The role of the Von Hippel-Lindau tumor suppressor protein in clear cell renal carcinoma.

Abstract

Abstract Up to 88% of patients who suffer from clear cell renal carcinoma (ccRCC) have inactivating mutations in the Von Hippel-Lindau tumor suppressor gene. Also patients who have a certain type of the familial Von Hippel-Lindau syndrome, harboring a inactivating germline mutation in the VHL gene have a 60% chance of developing ccRCC. The VHL protein, pVHL, functions as an E3-ubiquitin ligase for Hypoxia Induced Factor α (HIFα) causing proteasomal mediated degradation of HIFα under normoxic conditions. In recent years other, non-HIFα related functions of pVHL, have been discovered. pVHL is also involved in cJun-NH2-kinase (JNK) regulation by acting as a scaffold for CK2, and regulation of the NFkB pathway by ubiquitinating atypical PKCs. pVHL also plays a role in the maintenance of the primary cilium.
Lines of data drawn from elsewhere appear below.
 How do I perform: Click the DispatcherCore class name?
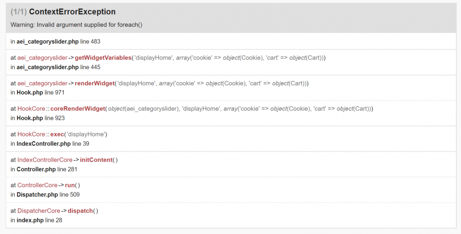click(39, 211)
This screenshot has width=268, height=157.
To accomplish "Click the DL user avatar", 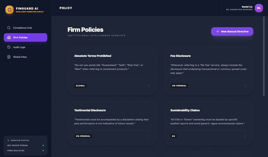I will tap(259, 8).
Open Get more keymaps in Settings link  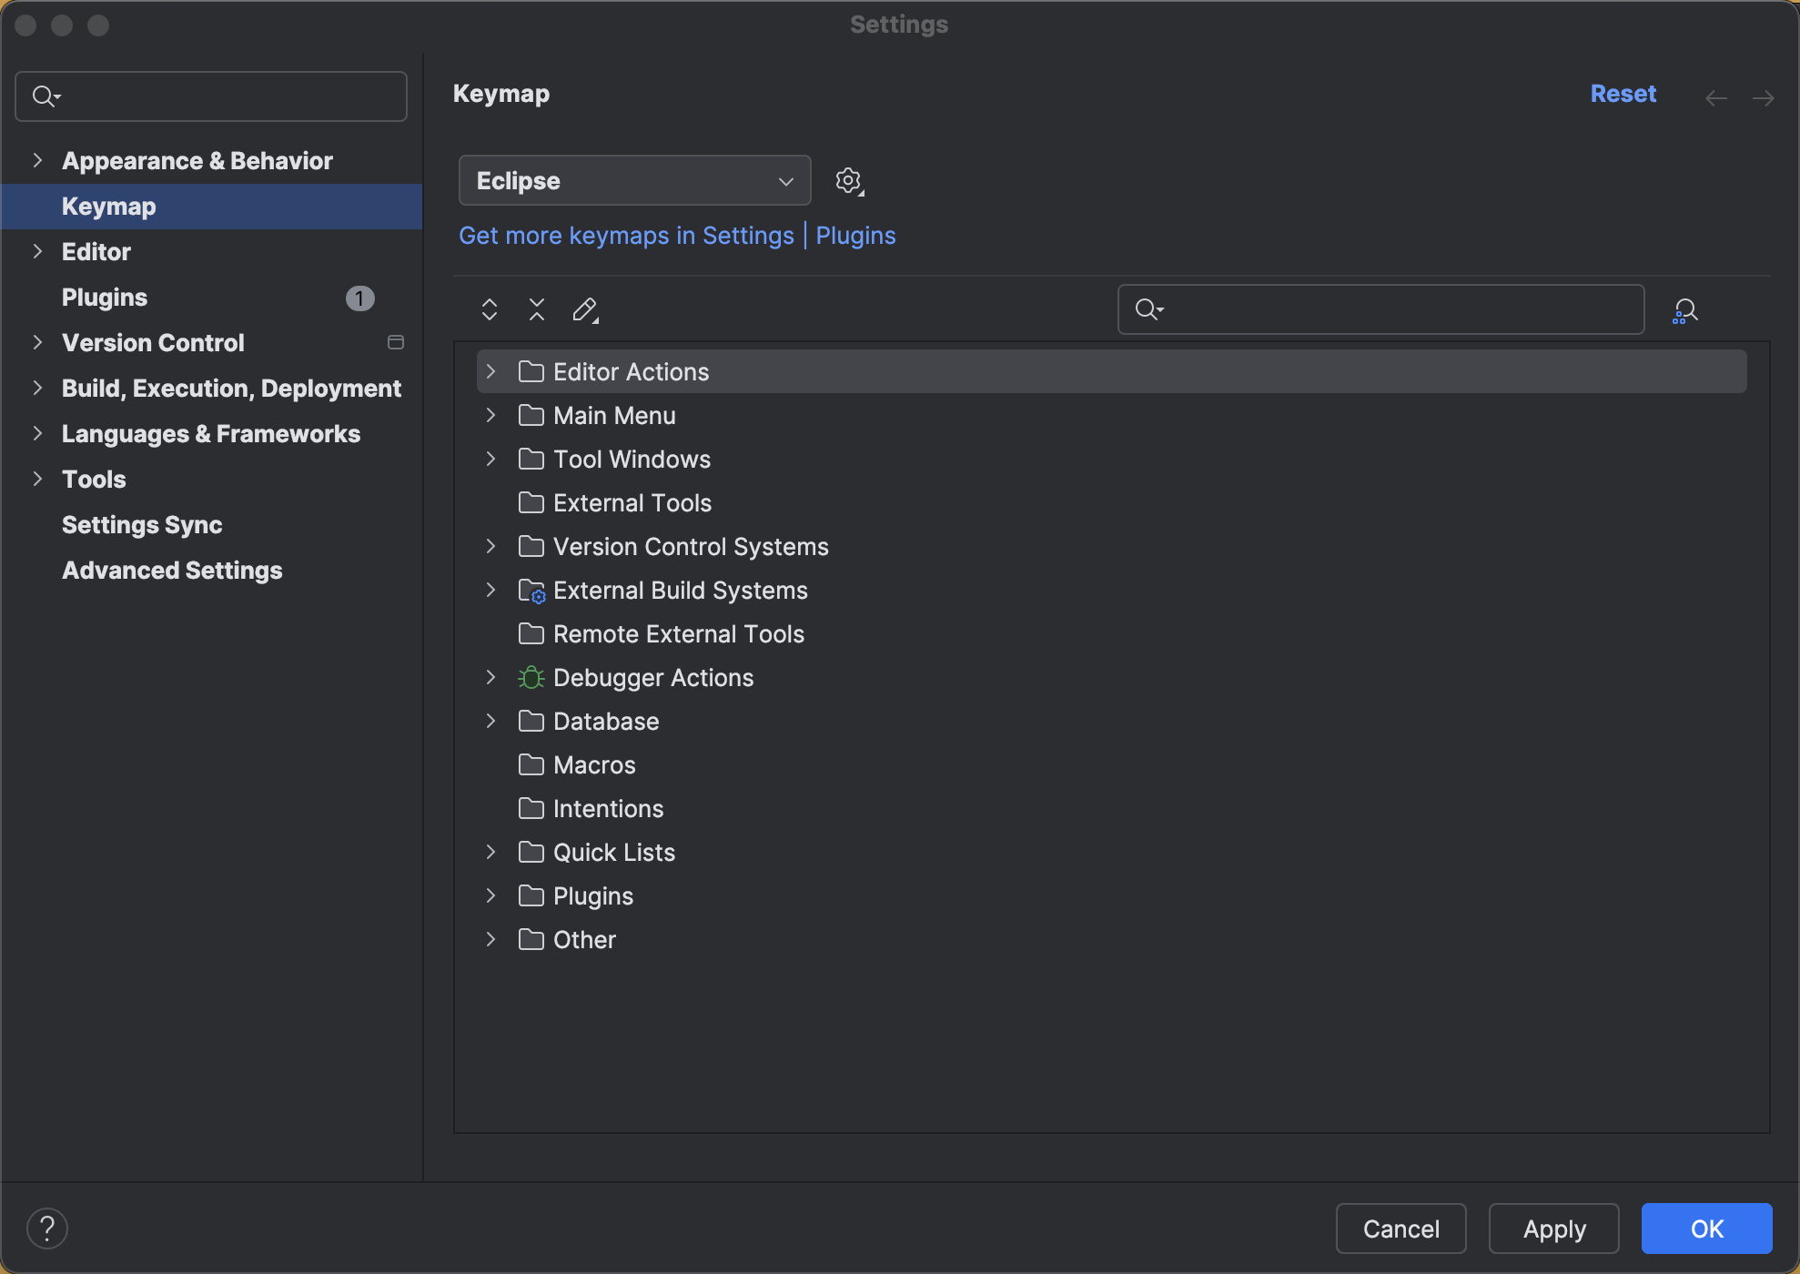tap(626, 236)
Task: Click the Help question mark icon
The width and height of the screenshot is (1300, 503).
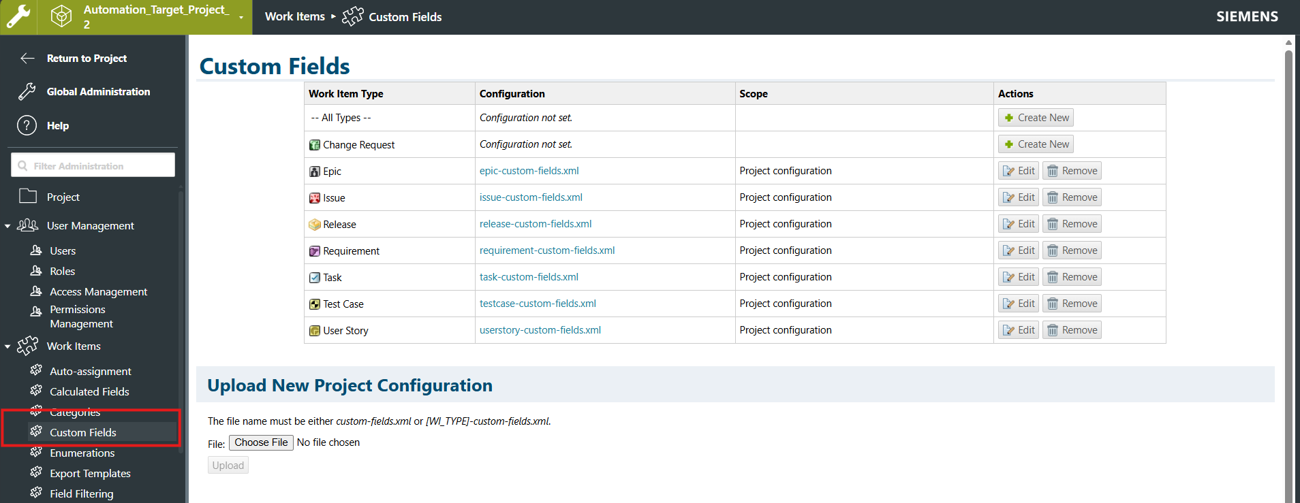Action: pyautogui.click(x=27, y=126)
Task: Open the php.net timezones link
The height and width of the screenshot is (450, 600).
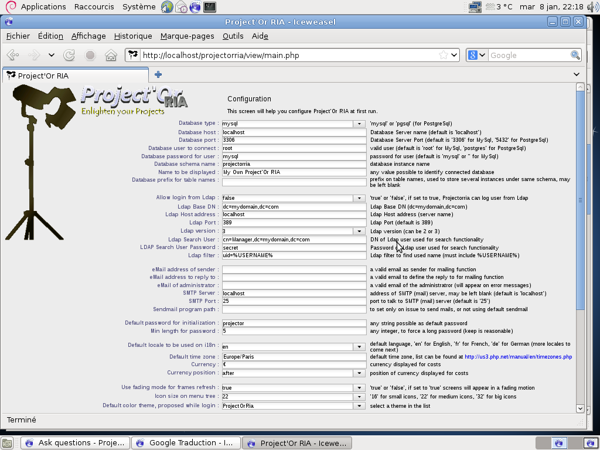Action: (518, 357)
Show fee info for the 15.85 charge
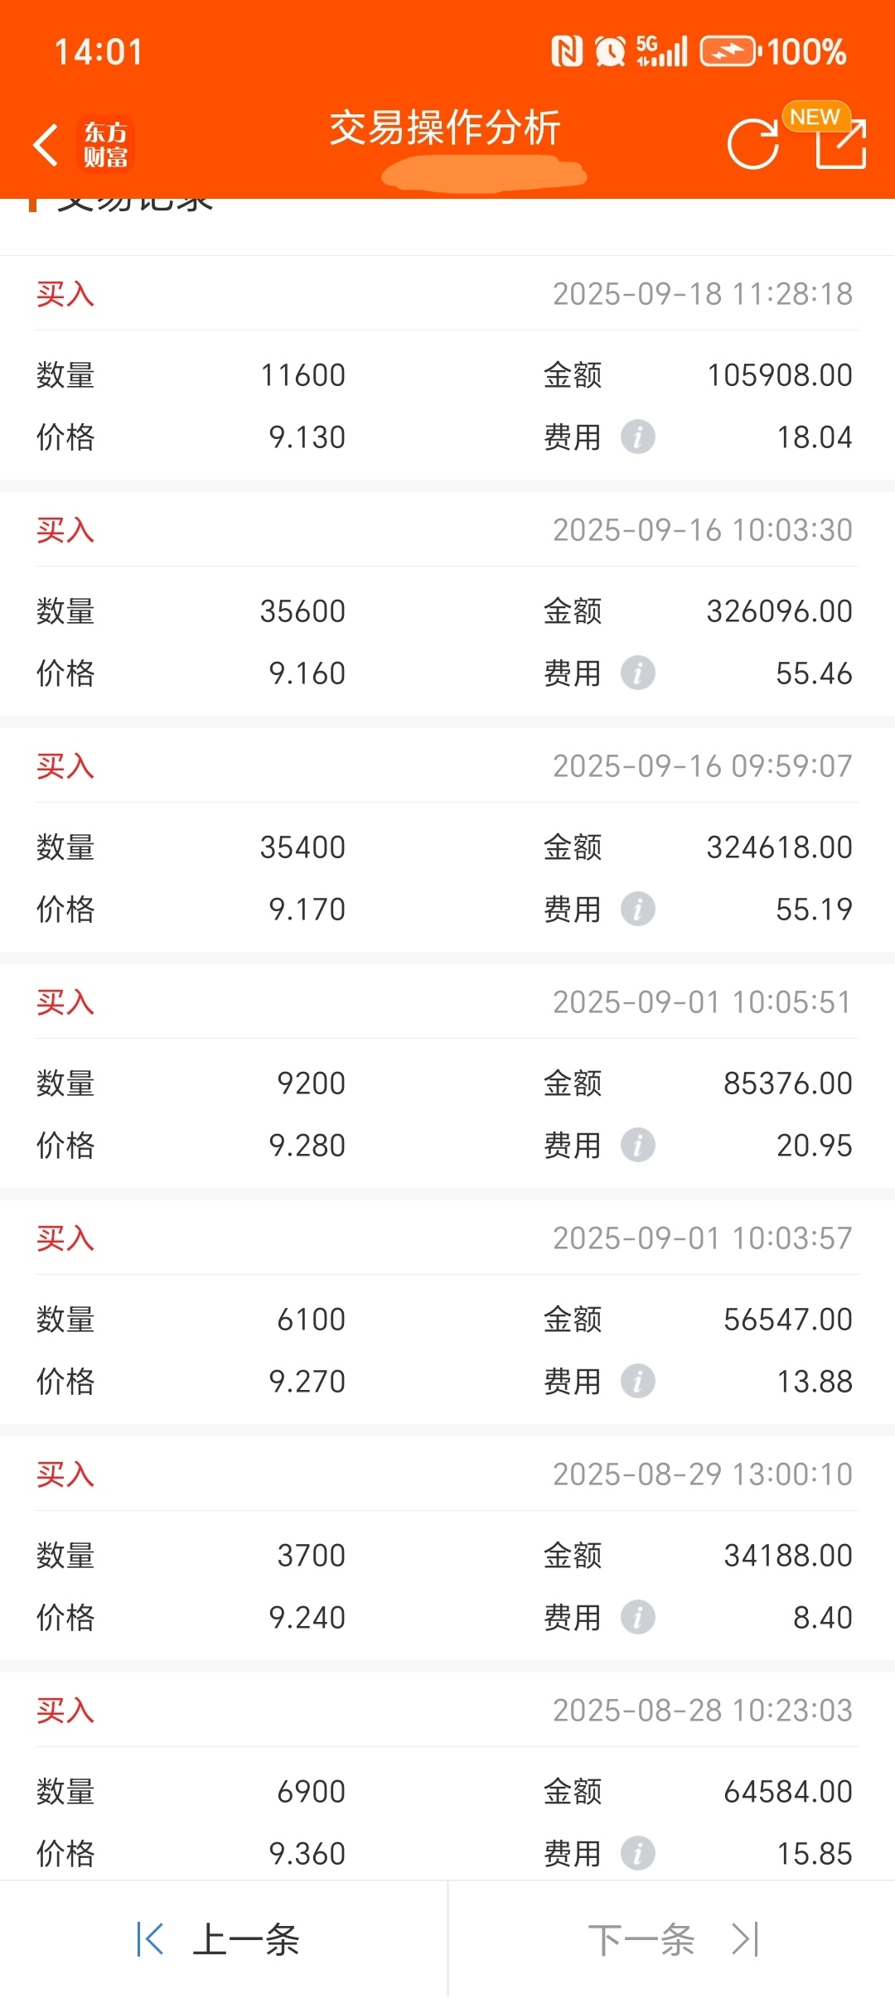Image resolution: width=895 pixels, height=1998 pixels. click(x=638, y=1853)

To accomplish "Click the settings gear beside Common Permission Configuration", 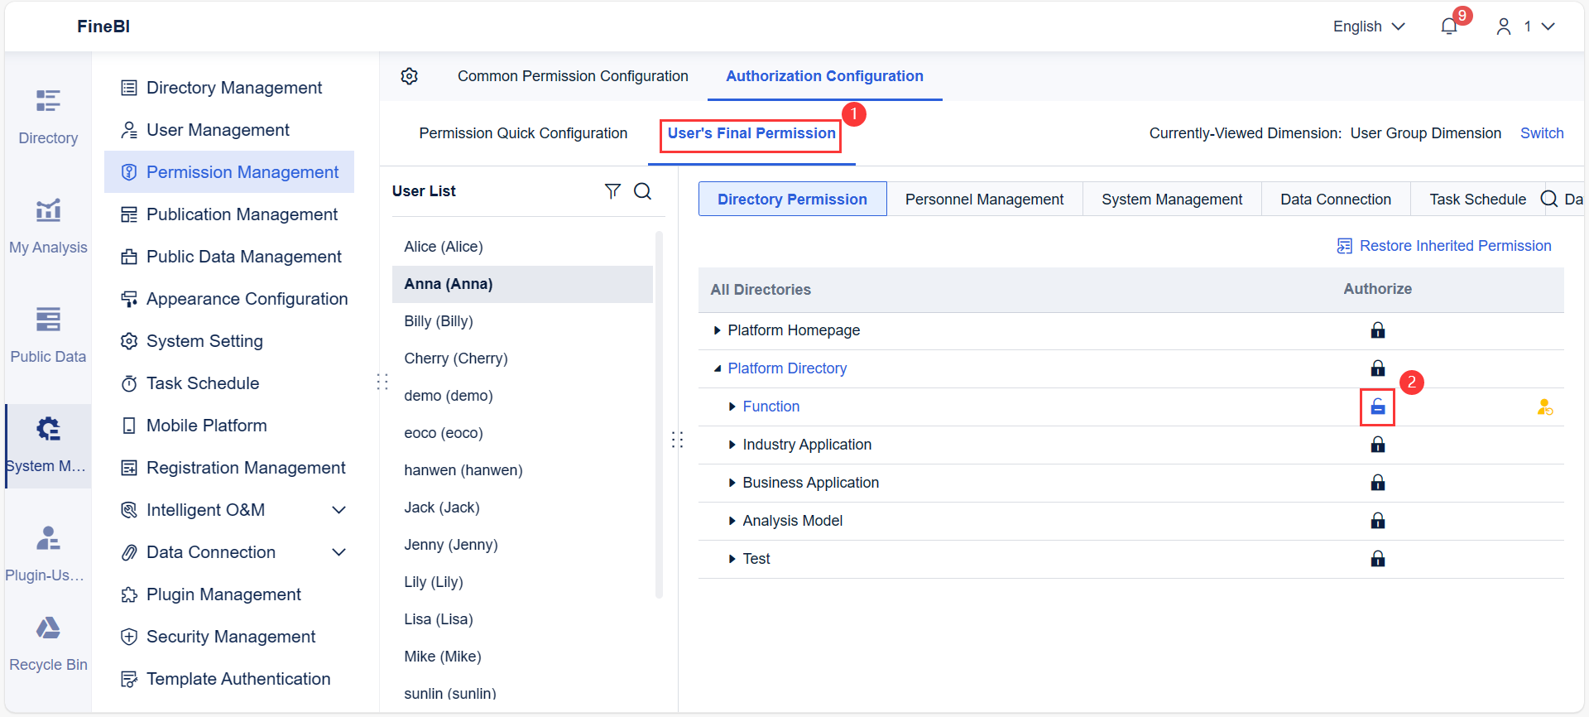I will click(409, 76).
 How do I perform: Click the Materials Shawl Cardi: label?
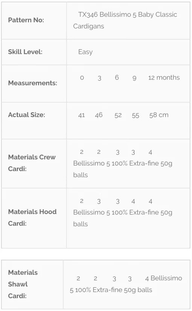[x=23, y=284]
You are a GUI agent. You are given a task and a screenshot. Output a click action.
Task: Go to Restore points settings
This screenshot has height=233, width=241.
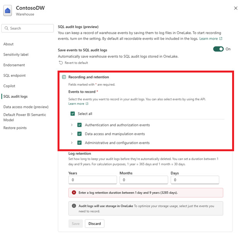tap(15, 128)

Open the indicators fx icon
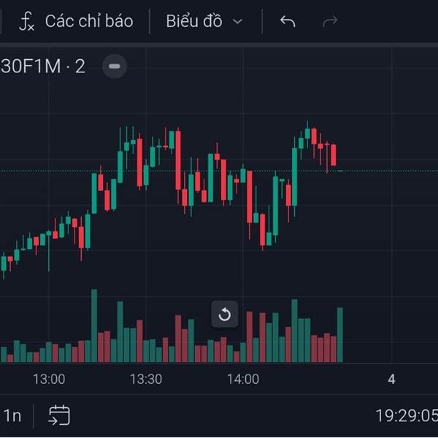click(x=26, y=21)
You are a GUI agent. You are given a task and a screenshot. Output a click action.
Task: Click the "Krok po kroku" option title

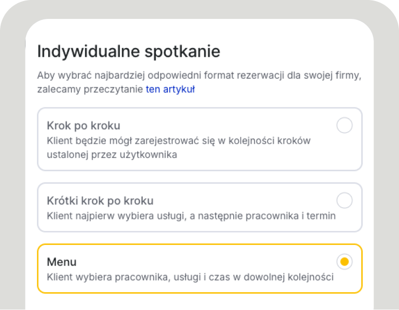pos(83,125)
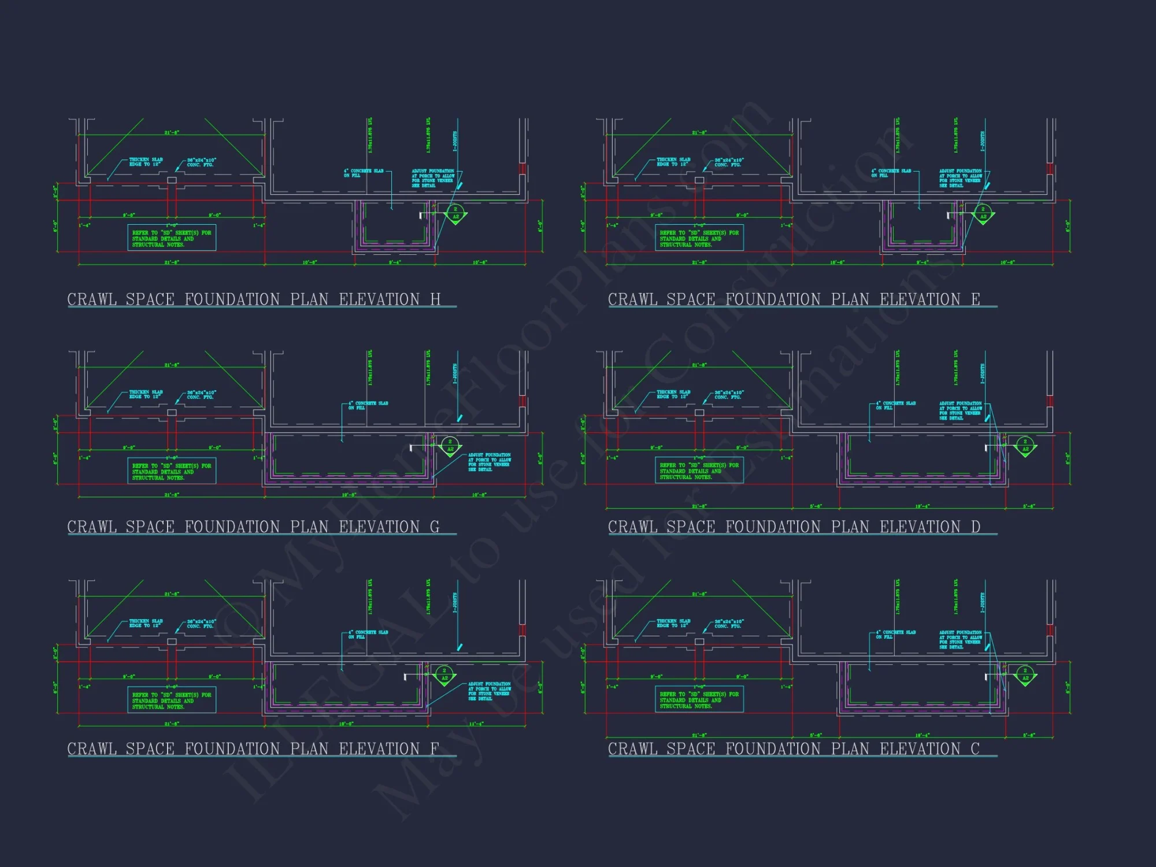Select the 'Refer to SD sheet(s)' note box in Elevation D

click(699, 471)
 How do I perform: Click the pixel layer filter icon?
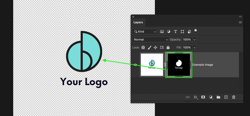click(x=162, y=32)
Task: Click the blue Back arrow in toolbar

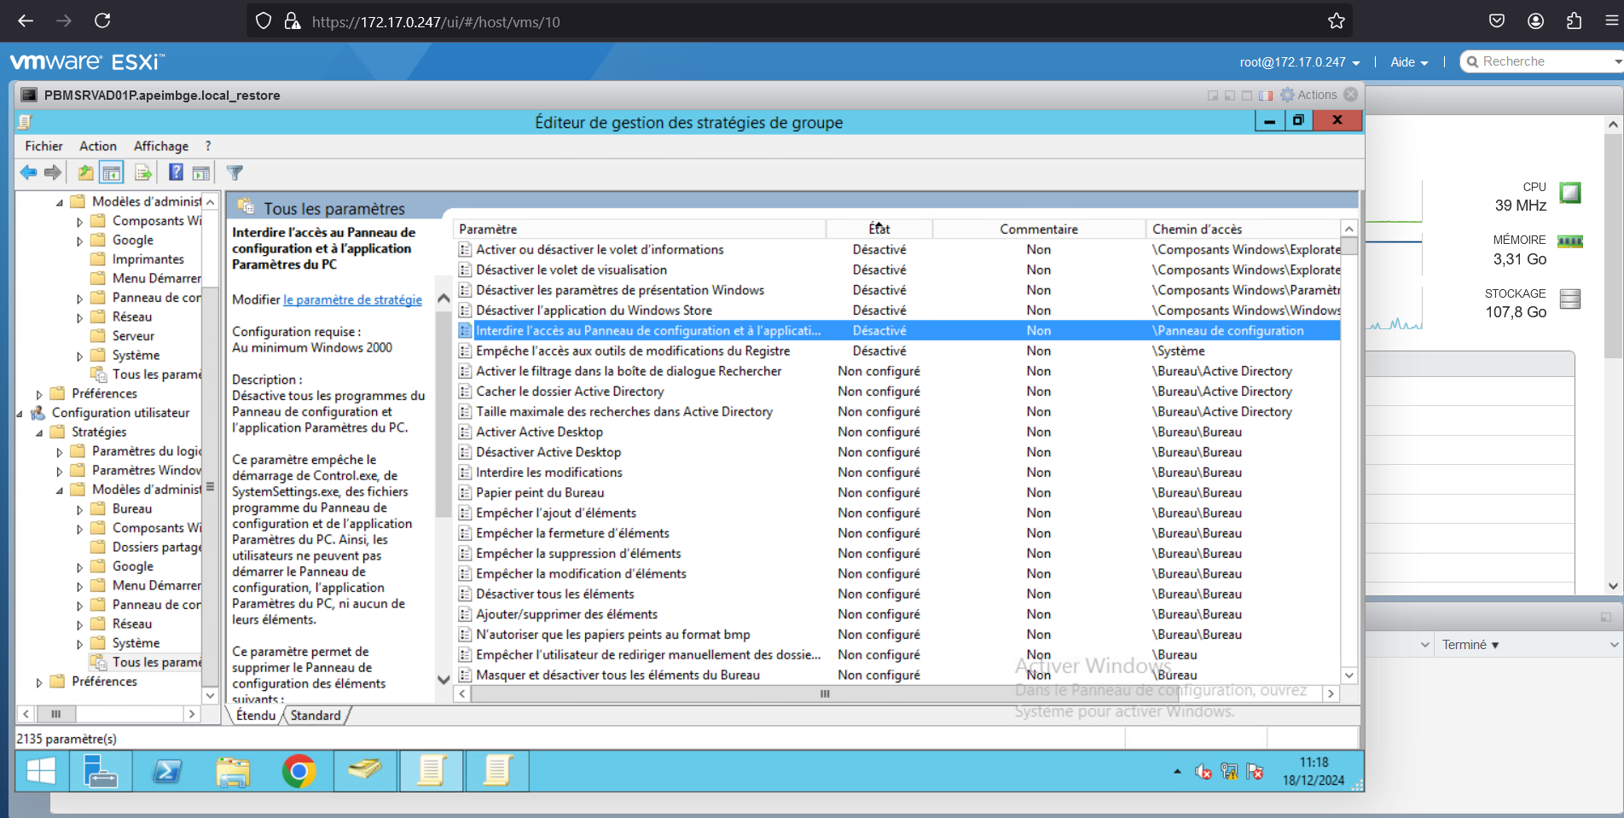Action: click(x=28, y=173)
Biallelic loss of VHL causes aberrant transcription of HIFα target genes, increased proliferative potential through JNK signaling and nuclear accumulation of NFkB resulting in antiapoptotic factors. The loss of the primary cilium is thought to lead to the formation of renal cysts, which can result in ccRCC depending on other mutations accumulating in the cells. The complexity of ccRCC has made finding a suitable animal model for the disease very difficult. Several attempts have been made in mice so far but the most promising results to date have been attained in zebrafish.